On the baby front, I cried talked to R a couple nights ago about his lack of commitment to any particular family-making plan. He was very understanding and we agreed to have more open conversations about it. I have a couple things I need to work on too before we start either the adoption process or the TTC process. In addition to my health (I have got to lose some weight, no matter what family-making route I choose) I have got to come to an understanding in regards to my mom and my extended family.
I haven't gone into detail about this here, but my mom and I are in a very, very bad place right now. Basically, I don't trust her. And, she has shown time and time again that I have no reason to trust her. The latest reason? My mom has been telling my family (aunt, uncles, grandparents) entirely inaccurate information about my life. I correspond with my grandparents by email, so occasionally I'll tell them if I made Dean's List or something like that, but I just assumed that my mother was proud of me when I did something good (promotion, scholarship etc) and that she would share the good news. Turns out I was wrong.
My aunt thinks I am a drug-using, high school drop-out. You could have used that description for me 9 years ago. But I have been putting myself through college for the past two years, and supporting myself without any financial assistance from anyone, let alone my family since I was 19 (my step-dad helped me out when I was 17-18). I don't do drugs. I have had great jobs. Gotten promotions. Rolled out big projects. Helped my mom with many of her big projects. Gotten scholarships. Paid off all my debt. Maintained a 3.76 GPA. And yet, no one knows any of this.

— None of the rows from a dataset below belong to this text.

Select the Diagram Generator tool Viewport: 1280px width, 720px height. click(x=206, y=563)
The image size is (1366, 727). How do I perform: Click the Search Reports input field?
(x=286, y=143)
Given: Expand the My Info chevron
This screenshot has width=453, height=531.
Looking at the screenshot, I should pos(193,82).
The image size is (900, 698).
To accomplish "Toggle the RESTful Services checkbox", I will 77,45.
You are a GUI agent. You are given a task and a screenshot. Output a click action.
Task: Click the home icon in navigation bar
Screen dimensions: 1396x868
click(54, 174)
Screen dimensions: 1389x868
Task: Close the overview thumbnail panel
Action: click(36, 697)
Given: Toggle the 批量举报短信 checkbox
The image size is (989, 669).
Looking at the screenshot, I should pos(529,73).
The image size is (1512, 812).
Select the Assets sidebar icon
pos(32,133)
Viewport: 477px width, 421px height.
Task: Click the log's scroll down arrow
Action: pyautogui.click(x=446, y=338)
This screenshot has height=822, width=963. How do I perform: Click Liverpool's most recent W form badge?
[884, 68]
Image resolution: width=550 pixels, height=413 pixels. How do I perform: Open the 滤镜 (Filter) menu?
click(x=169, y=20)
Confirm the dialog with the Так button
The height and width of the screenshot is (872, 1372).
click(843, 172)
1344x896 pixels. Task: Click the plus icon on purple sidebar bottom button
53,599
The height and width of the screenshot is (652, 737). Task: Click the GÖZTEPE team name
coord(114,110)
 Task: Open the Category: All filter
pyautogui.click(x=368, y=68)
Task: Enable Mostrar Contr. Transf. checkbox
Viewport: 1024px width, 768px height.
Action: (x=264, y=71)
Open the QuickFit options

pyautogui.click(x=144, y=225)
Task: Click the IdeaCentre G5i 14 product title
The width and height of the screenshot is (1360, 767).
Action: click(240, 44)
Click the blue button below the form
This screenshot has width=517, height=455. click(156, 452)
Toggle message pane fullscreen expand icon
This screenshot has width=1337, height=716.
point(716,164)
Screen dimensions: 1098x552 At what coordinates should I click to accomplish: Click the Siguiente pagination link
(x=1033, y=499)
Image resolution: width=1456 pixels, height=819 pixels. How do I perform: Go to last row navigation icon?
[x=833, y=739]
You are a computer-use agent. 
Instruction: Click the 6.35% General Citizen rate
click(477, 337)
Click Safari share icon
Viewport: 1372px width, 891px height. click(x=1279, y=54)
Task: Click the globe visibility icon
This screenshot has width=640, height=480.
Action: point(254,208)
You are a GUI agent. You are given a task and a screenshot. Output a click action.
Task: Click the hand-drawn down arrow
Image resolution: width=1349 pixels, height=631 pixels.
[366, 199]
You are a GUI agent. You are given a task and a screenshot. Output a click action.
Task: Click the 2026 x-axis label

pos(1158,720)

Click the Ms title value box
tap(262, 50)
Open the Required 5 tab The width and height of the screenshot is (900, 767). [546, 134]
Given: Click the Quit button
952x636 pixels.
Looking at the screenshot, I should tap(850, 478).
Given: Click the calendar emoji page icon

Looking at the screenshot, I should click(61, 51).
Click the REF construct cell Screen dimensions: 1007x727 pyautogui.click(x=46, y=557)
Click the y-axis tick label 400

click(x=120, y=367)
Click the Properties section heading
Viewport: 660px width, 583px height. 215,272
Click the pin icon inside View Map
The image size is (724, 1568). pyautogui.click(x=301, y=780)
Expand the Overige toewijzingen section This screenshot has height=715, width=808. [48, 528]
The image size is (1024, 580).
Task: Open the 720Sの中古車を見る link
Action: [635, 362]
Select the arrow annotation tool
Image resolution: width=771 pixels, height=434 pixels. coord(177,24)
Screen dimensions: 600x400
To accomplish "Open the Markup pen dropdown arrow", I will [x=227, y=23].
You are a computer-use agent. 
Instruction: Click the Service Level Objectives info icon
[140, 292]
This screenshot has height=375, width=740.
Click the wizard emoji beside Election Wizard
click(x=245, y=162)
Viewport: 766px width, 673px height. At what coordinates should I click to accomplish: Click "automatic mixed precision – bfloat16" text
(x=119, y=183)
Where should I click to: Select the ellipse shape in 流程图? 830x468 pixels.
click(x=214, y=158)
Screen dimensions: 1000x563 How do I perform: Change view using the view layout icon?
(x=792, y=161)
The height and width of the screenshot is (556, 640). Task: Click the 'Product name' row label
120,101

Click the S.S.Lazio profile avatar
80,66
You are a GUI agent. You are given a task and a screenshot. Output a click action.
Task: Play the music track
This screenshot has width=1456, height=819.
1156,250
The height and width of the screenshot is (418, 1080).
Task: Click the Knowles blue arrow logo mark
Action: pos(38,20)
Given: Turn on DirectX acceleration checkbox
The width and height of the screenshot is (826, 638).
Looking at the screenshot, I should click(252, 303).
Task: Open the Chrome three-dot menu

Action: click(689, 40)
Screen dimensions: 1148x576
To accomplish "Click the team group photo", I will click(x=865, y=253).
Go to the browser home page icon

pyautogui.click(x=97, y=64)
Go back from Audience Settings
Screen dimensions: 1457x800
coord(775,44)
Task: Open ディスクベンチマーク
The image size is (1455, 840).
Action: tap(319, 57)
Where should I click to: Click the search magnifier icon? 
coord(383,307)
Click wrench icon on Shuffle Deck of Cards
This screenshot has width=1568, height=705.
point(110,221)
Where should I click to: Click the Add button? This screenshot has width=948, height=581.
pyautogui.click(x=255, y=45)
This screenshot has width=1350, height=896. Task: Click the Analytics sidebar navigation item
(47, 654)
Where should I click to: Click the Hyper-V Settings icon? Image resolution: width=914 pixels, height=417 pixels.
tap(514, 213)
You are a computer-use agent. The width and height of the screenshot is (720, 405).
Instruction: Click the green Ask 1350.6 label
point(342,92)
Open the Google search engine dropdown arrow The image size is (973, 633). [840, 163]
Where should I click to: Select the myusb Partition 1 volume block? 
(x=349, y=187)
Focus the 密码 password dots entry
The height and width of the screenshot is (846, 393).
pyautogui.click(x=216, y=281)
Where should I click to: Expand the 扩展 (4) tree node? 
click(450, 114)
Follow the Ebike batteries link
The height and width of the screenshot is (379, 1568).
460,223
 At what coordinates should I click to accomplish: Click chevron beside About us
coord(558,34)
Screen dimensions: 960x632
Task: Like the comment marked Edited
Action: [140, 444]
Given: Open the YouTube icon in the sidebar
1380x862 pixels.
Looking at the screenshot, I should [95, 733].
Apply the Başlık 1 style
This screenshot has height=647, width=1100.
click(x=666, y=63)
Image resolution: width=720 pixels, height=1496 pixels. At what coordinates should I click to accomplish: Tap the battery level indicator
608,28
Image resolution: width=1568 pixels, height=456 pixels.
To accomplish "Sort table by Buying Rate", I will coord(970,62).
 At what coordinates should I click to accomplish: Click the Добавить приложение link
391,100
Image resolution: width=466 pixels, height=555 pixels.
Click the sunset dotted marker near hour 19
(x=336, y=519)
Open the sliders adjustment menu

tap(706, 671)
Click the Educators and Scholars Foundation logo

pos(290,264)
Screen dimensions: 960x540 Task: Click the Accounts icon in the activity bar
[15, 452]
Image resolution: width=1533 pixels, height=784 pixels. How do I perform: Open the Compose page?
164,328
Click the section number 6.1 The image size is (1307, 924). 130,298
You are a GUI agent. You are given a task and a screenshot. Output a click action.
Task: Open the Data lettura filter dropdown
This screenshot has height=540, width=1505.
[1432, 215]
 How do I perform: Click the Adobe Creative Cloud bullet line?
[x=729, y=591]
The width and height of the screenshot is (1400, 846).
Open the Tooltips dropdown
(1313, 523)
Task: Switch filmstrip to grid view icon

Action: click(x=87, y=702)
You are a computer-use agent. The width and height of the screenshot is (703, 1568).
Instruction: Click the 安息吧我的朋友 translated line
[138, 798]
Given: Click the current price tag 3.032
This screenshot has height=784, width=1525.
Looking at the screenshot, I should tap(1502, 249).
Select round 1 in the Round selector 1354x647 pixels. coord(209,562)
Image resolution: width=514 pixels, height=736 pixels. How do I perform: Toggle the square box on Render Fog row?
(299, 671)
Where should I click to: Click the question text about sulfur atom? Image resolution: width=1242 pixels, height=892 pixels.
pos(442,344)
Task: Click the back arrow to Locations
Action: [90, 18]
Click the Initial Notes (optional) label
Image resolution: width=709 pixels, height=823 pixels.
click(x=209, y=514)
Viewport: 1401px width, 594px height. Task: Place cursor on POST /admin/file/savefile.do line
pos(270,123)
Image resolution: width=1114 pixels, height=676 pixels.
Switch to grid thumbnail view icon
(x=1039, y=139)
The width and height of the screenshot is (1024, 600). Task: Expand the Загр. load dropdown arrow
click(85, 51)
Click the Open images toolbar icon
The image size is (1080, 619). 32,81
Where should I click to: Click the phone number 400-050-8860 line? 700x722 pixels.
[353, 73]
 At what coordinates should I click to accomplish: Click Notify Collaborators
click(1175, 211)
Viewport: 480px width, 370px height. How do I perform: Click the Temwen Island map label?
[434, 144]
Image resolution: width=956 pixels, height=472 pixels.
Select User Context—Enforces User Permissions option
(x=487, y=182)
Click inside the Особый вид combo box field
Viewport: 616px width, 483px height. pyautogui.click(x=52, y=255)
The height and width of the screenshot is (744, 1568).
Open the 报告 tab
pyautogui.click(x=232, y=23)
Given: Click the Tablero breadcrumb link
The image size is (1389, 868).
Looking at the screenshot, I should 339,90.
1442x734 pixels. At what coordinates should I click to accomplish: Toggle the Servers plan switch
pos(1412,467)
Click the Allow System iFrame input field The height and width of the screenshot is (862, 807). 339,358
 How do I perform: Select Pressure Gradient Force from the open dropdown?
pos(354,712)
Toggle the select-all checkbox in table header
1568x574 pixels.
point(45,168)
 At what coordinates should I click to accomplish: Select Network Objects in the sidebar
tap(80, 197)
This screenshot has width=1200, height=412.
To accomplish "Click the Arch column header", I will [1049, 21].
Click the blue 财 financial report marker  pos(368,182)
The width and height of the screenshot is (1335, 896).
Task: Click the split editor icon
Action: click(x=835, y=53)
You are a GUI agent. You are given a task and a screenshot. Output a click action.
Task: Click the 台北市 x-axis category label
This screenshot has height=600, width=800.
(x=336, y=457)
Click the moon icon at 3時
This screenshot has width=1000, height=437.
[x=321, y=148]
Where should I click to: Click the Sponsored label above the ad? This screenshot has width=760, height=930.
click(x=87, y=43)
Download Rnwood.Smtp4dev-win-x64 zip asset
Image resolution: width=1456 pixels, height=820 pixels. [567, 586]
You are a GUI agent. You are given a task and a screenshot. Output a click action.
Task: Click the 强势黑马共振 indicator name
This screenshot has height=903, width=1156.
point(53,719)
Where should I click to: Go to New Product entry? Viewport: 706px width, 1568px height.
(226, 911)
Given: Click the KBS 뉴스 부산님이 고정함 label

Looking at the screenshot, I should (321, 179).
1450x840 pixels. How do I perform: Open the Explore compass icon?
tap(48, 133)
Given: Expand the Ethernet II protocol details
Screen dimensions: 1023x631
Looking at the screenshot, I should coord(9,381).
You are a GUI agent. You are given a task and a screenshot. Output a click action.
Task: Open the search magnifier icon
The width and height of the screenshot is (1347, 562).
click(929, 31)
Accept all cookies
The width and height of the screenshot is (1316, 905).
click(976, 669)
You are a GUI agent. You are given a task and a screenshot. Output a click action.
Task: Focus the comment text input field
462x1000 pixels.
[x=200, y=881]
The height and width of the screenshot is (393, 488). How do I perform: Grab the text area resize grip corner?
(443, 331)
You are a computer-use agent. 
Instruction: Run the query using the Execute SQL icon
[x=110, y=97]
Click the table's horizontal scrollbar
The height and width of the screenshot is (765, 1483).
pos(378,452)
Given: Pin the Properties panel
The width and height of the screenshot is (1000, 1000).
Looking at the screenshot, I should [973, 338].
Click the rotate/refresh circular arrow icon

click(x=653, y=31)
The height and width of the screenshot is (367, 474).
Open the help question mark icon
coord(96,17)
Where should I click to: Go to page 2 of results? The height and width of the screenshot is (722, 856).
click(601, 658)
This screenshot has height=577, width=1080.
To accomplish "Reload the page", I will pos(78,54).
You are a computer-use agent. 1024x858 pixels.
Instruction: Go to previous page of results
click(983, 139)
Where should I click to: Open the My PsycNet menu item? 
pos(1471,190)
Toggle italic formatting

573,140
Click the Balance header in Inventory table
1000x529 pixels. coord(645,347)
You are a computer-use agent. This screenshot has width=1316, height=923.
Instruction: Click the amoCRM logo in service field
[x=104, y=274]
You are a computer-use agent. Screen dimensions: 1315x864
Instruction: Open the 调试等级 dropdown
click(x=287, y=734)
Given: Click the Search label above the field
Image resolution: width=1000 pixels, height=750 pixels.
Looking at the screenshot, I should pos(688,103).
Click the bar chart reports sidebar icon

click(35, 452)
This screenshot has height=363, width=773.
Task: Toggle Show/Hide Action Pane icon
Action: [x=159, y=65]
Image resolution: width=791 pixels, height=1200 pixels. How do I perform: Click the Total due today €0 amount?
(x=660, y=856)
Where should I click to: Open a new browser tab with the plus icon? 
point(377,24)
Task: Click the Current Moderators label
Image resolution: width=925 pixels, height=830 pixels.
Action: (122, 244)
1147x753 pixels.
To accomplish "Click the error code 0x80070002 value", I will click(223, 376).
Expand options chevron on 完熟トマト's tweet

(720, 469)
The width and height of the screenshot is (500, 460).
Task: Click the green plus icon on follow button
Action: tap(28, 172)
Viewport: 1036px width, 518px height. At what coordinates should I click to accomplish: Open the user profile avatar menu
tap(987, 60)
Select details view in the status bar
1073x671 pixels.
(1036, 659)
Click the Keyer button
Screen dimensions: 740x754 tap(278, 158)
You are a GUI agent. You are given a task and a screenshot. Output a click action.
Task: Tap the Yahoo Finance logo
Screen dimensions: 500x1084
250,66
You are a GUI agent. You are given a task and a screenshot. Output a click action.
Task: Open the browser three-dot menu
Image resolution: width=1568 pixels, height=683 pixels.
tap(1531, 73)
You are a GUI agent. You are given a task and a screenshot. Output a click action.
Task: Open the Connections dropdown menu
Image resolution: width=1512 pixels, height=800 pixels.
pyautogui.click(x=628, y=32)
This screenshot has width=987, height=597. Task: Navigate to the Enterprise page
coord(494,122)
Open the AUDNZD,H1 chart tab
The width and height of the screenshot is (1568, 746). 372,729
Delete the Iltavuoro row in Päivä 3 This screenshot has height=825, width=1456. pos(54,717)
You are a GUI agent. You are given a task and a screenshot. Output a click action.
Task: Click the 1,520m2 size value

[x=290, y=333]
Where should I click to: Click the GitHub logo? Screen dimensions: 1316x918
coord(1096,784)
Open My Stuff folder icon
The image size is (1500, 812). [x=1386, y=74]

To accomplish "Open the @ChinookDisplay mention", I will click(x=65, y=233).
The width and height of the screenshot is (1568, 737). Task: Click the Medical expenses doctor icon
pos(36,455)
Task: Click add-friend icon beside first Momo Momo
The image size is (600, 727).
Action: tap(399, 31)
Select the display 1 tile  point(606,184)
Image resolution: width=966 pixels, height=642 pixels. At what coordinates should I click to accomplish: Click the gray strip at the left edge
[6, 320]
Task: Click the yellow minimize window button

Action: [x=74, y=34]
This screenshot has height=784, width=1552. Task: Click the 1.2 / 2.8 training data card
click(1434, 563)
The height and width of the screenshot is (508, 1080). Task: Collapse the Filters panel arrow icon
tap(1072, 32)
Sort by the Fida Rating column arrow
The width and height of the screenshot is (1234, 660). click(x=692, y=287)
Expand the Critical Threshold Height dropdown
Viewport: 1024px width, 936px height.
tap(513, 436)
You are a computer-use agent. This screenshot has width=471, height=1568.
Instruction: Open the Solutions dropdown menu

I guess this is partly my fault, because I have maintained many of my relationships with my extended family through my mother. But, they live very far away, and I don't have the money to travel and she does, so she sees them more often. Apparently it is more fun to bitch about me than boast about me, so that's what she does. And they believe her. Even though her complaints are either made-up, distorted, or very old. Because of my mom's rantings, my family doesn't like me, but they have been way to polite to say anything to me directly. Well, until recently, when my aunt called me after I had an argument with my mom. And it became very clear exactly how everyone feels about me. And I had no clue.
I am not sure what to do. Do I defend myself? I tried that with my aunt, but she took it as a direct threat to my mom. Do I ignore it and continue to plead ignorance? Do I call my mom out? Do I tell them all to fuck off? Ugh. Is this family of mine even worth it?